*Directive A*. Decide whether each statement agrees with the eBPF passage: (i) eBPF Maps are kept inside the kernel; (ii) eBPF programs are free to call any kernel function; (iii) BCC supports building programs with a Python library. For each one, answer yes or no and quote the words of the passage that settle it.
*Directive B*. List every parameter that the eBPF passage says the declaration of BPF Maps takes.

*Document extract*.
■ ■ ■ ■ ■ ■ ■

To collect data collected by eBPF programs back into user space, eBPF provides eBPF Maps where we can store data in various formats such as hashmap, array, stacktrace, ring buffer and many more. eBPF Map is a storage located inside the kernel. eBPF provides syscalls to user space, which can be used to retrieve data stored in eBPF Map. This is actually a bidirectional map, so user space programs can update that and send input to the kernel!
The declaration of BPF Maps takes in the following parameters:
- eBPF Map Type
- Max number of elements
- Key size (in bytes)
- Value size (in bytes)
Of course eBPF programs cannot call into arbitrary kernel functions. Allowing this would bind eBPF programs to particular kernel versions and would complicate compatibility of programs. Instead, eBPF programs can make function calls into helper functions, a well-known and stable API offered by the kernel.
Working with eBPF
BCC (BPF Compiler Collection) is a collection of tools and helpers for developing eBPF programs. BCC has a lot of ready-to-use command line interfaces which are built using eBPF. It also allows building programs using Python library. It is mainly used for application and system profiling/tracing where an eBPF program is used to collect statistics or generate events and a counterpart in user space collects the data and displays it in a human readable form.

■ ■ ■ ■ ■ ■ ■

[Saved data entries]
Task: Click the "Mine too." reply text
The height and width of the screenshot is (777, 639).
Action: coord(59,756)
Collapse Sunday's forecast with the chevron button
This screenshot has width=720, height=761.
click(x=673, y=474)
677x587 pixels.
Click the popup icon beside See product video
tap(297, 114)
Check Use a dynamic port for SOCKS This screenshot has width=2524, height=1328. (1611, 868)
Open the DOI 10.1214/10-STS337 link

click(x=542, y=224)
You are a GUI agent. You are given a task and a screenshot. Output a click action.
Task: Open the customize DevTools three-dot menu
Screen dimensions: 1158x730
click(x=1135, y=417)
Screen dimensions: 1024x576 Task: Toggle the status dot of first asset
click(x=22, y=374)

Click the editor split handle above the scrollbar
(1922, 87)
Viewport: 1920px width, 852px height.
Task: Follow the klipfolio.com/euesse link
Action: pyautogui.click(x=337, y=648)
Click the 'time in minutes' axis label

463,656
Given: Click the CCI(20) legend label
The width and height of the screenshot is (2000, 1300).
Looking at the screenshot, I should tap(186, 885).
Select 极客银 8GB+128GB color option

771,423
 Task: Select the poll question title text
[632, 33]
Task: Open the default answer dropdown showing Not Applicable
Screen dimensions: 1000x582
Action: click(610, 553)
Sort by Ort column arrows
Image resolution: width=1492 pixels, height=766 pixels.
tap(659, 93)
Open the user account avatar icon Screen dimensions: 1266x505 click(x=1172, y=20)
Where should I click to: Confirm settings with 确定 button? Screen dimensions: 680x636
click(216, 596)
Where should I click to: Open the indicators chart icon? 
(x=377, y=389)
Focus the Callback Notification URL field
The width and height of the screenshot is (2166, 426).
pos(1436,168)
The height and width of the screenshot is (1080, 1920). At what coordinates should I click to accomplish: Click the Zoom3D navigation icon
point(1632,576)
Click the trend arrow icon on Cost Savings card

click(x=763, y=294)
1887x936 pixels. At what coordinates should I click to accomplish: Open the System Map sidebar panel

■ ■ ■ ■ ■ ■ ■

*Task response A*.
(i) Yes: "eBPF Map is a storage located inside the kernel."
(ii) No: "Of course eBPF programs cannot call into arbitrary kernel functions."
(iii) Yes: "It also allows building programs using Python library."

*Task response B*.
- eBPF Map Type
- Max number of elements
- Key size (in bytes)
- Value size (in bytes)